■ **WHAT YOU SHOULD DO**: Return every line in the entries below that contains the word "Crowdfunding", matching case exactly.

START DATASET RECORDS

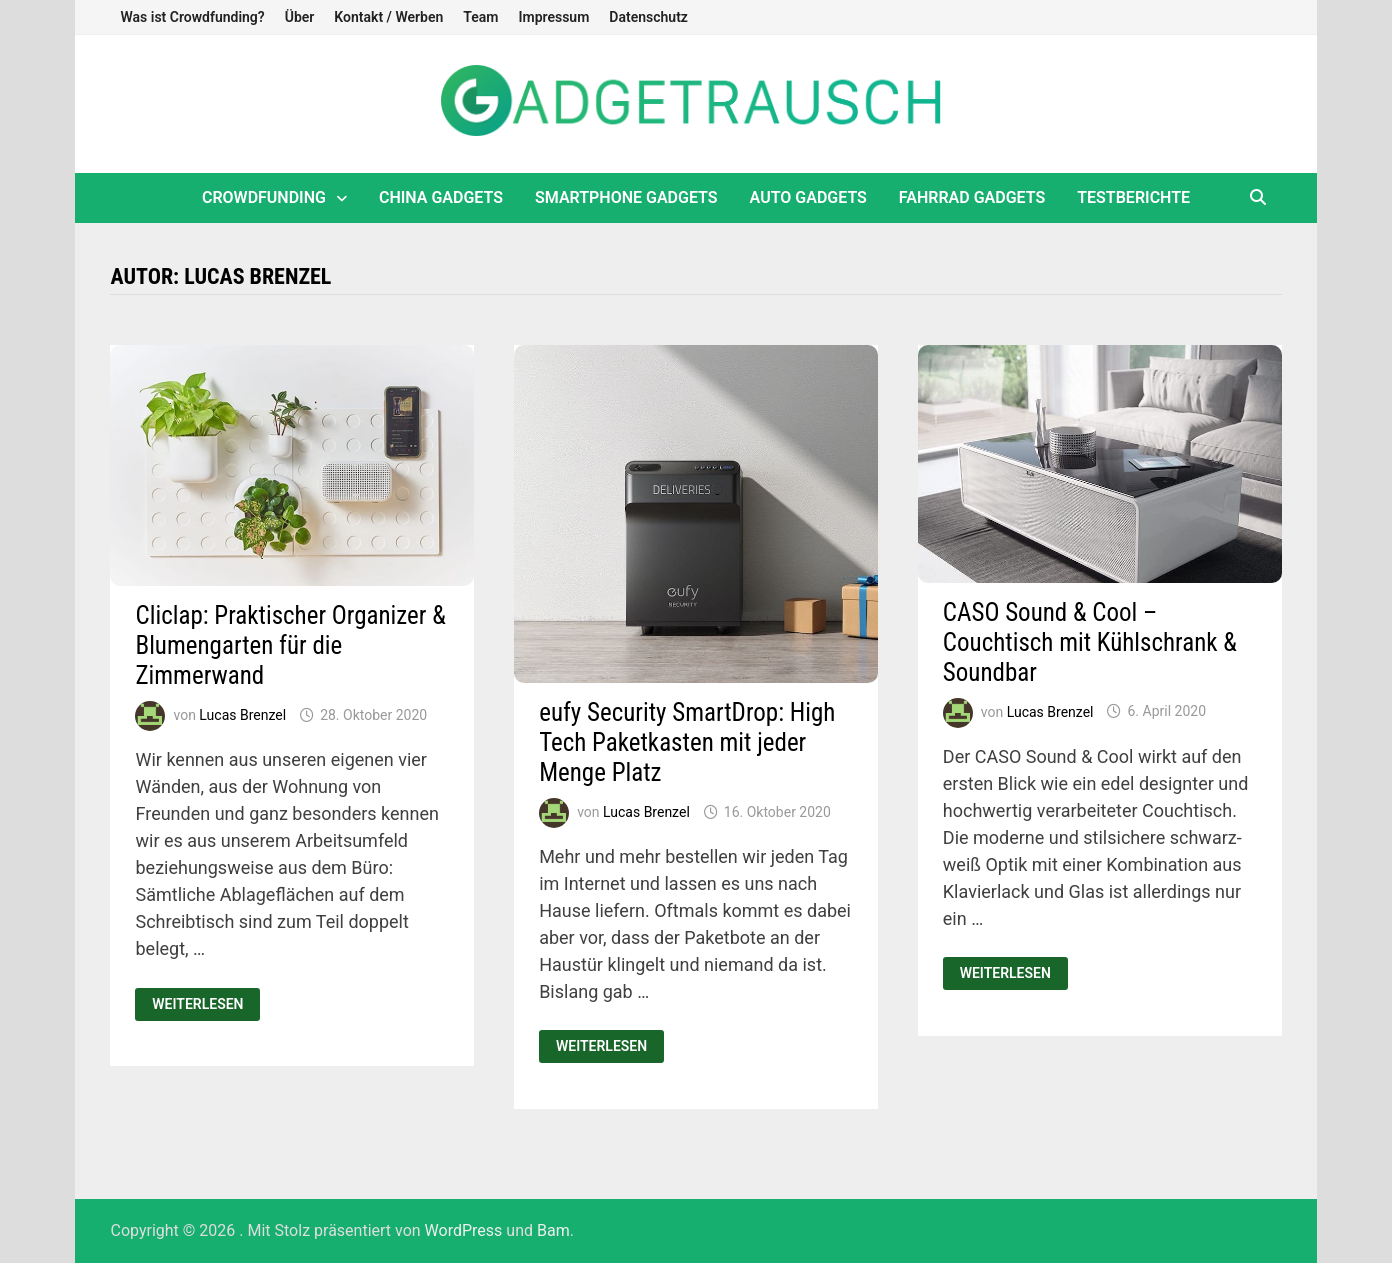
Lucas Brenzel (242, 715)
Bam (553, 1230)
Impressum (553, 17)
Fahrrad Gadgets (972, 197)
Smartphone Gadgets (626, 197)
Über (300, 17)
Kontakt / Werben (388, 17)
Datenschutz (648, 17)
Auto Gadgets (808, 197)
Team (480, 17)
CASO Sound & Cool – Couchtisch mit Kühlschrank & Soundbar (1090, 642)
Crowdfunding (264, 197)
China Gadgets (441, 197)
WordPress (464, 1230)
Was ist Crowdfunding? (192, 17)
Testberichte (1133, 197)
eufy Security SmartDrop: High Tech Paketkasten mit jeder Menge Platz (687, 742)
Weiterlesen (205, 1004)
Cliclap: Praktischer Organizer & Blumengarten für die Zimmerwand (290, 645)
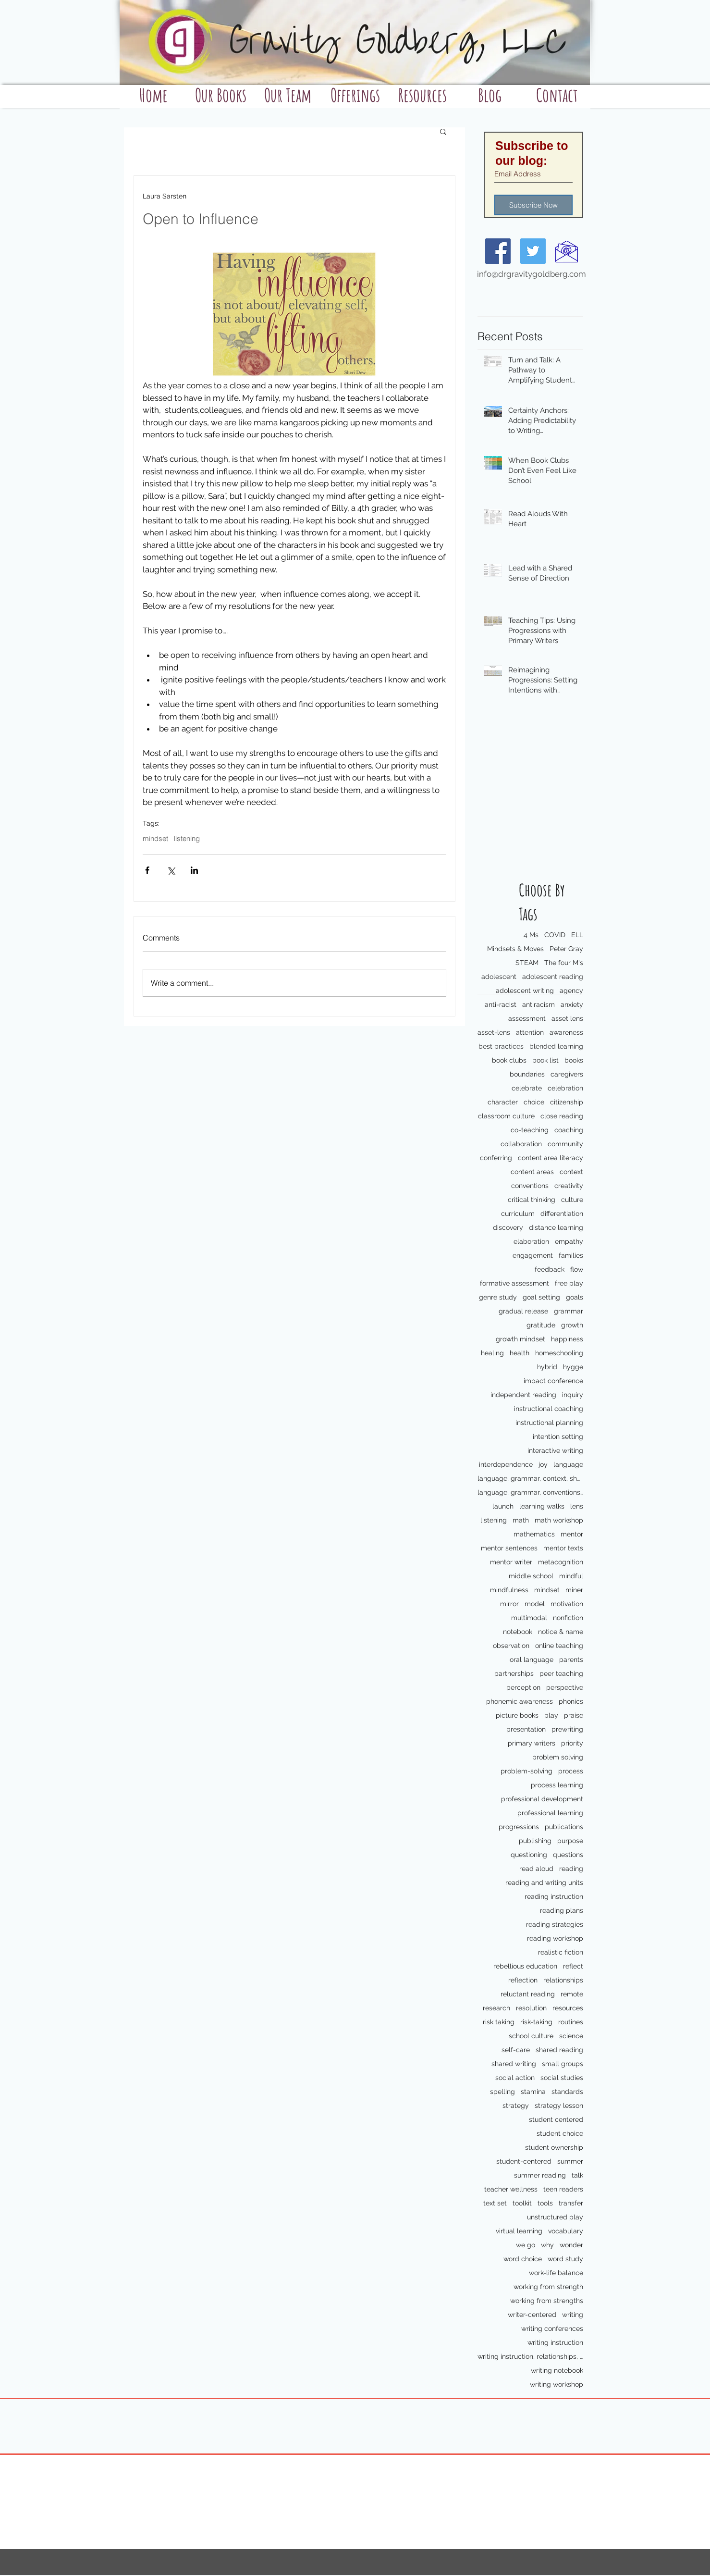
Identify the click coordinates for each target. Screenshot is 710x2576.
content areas (532, 1172)
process (570, 1771)
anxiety (572, 1004)
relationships (563, 1980)
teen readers (563, 2189)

END DATASET RECORDS

■ **EXERCISE OUTPUT**:
Crowdfunding (264, 197)
Was ist Crowdfunding? (192, 17)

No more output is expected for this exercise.